Impressions of Alaska

"You just can't describe Alaska. You're gonna love it."

The parting words from my dad before MJ and I left for our cruise to Alaska seemed to follow me for our entire trip. Granted, as a semi-jaded wannabe-journalist, I doubted very seriously that this place, or any place for that matter, could be "indescribable." But as the week wore on, and as the photo gallery of stunning panoramas in my brain continued to grow, I realized that the old man was right...

There aren't adequate available words to truly describe Alaska, but boy did I love it.

We were far from the only ones that shared this opinion. As one often does on a cruise, I found myself talking to random strangers at every corner, and across the ship the people I encountered all seemed to repeat the same refrain: "The pictures just don't do it justice." 

Our hike along the Skagway River to Laughton Glacier

So if words can't describe it and pictures don't do it justice, how on earth do I tell the story of our 49th state? Well, like its breathtaking vistas and reserves of oil, the range of emotions that Alaska invoked upon me were in no short supply - some that I can only recall feeling once or twice in my life. And so it seems, that shall be the story of Alaska.

Another glacier in the Tracy Arm fjord.

First and foremost, Alaska made me feel small. As a Floridian that's largely unaccustomed to the term "topography" the soaring snow capped mountains were inspiring to say the least. Peaks that appeared to be only a few hundred yards away, were in actuality several miles - a distortion of distance thanks to their looming size. It wasn't until I learned that our ship only covered roughly 3% of the entire state that the vastness of Alaska truly started to set in.

The huge waterfall at Mendenhall.

Somewhat unexpectedly, Alaska made me feel challenged. Always one to prefer the comforts of a luxury hotel lobby to the great outdoors, our treks through trails of Mendenhall Glacier and across the lunar-esque landscape leading to the Laughton Glacier, put previously unused skills to the test in a very big way. Almost to my surprise, I wasn't eaten by a bear, nor did I break an ankle, yet I did come feeling a little winded, but very accomplished.

Worth every step.

Alaska made me feel conflicted. The first and only sighting of Orcas on the trip made me question their captivity in a way that no documentary ever could. The idea of removing these beautiful creatures from both their families and this equally beautiful environment is one that I may never be able to justify in the name of "education" again. Likewise, from the base of Alaska's massive glaciers, one can clearly see that they are shrinking. Whether this is caused by the influence of man is a debate that I'm not here to enter, but the question of why is one that we should all try to answer before it is too late.

One of probably 100+ humpbacks we saw during the week.

In total contrast to the last 500 words, Alaska made me feel nothing. Well, not "nothing" so much as "nothingness." Perhaps the hardest thing for me to do anymore is unplug both my devices and mind while on vacation. I'm sure you can relate. In Alaska, this just came naturally.
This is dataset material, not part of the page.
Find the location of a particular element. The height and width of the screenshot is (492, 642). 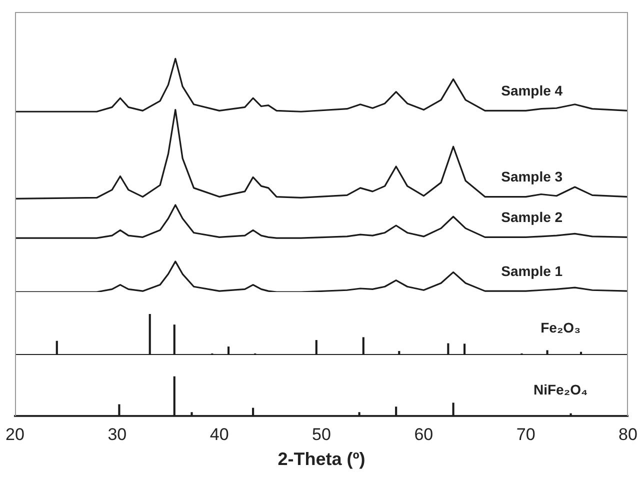

x-tick-label: 40 is located at coordinates (220, 434).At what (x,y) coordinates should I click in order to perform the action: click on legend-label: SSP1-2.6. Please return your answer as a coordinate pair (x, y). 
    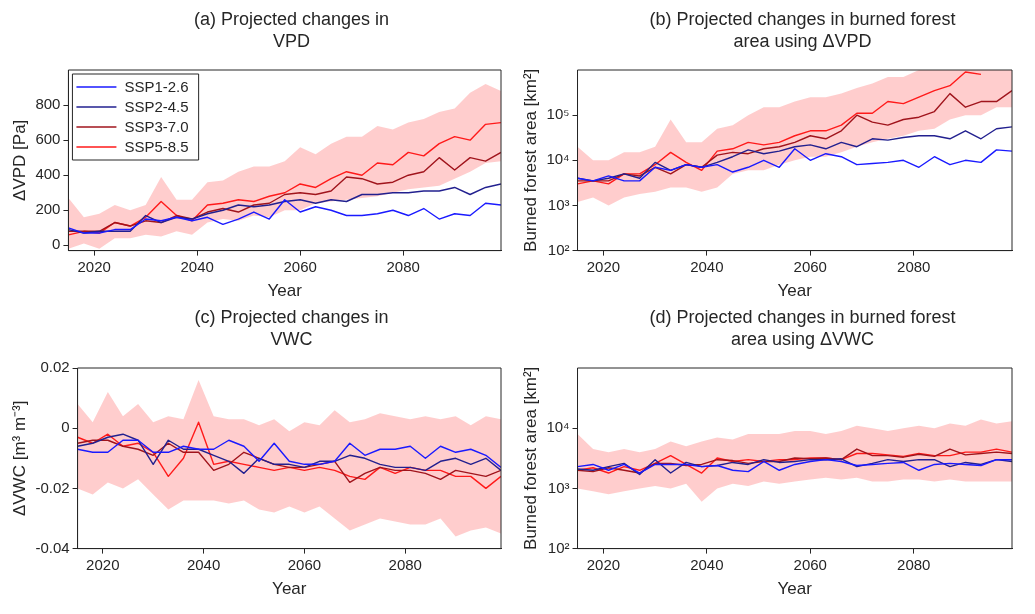
    Looking at the image, I should click on (156, 87).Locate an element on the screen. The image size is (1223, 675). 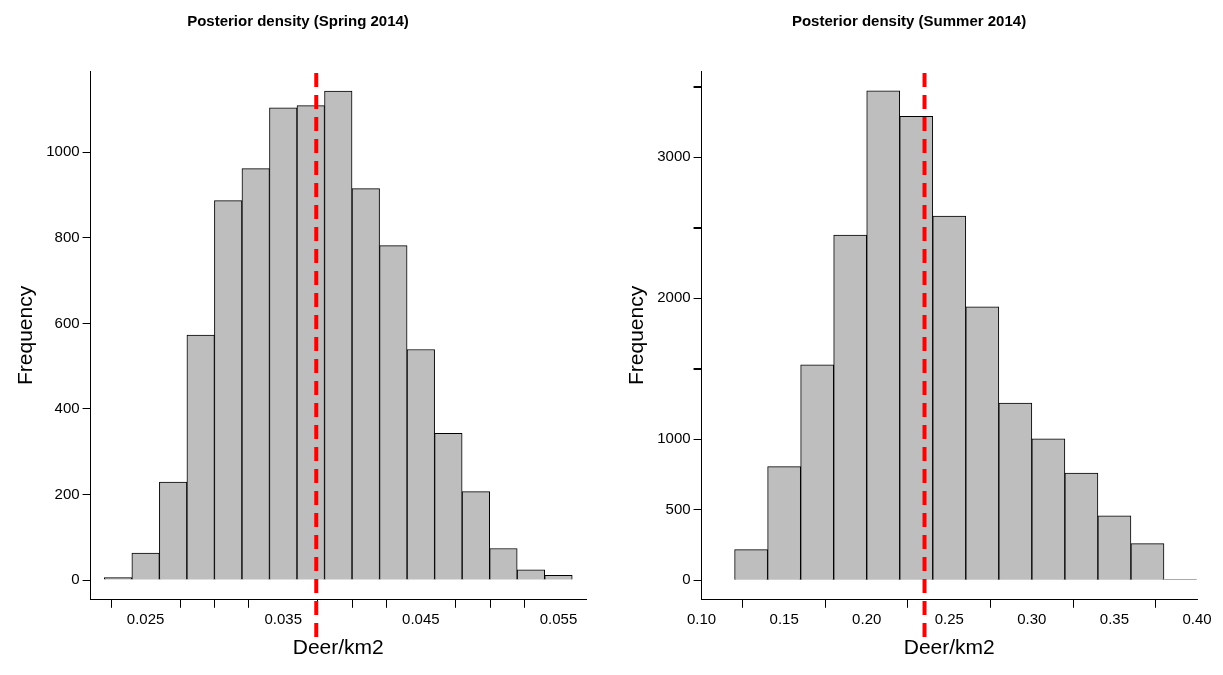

From the sight of the first breach by a humpback whale on day two, my mind was in a fairly consistent state of mush. Between our view of Puget Sound in Seattle and our week on the Rhapsody of the Seas, MJ and I probably spent a collective total of 45 hours in a chair, with a beverage, simply staring at our surroundings. It was magnificent.

Not a bad view for breakfast.

Finally, Alaska made me feel proud. It is easy to forget in this giant concrete jungle that so many of us live in that our world is an incredible place. Words can't describe it, and pictures can't do it justice, but if there's one thing that I managed to take away from Alaska, it's a sense of pride that places of such mind numbing beauty still exist in our world.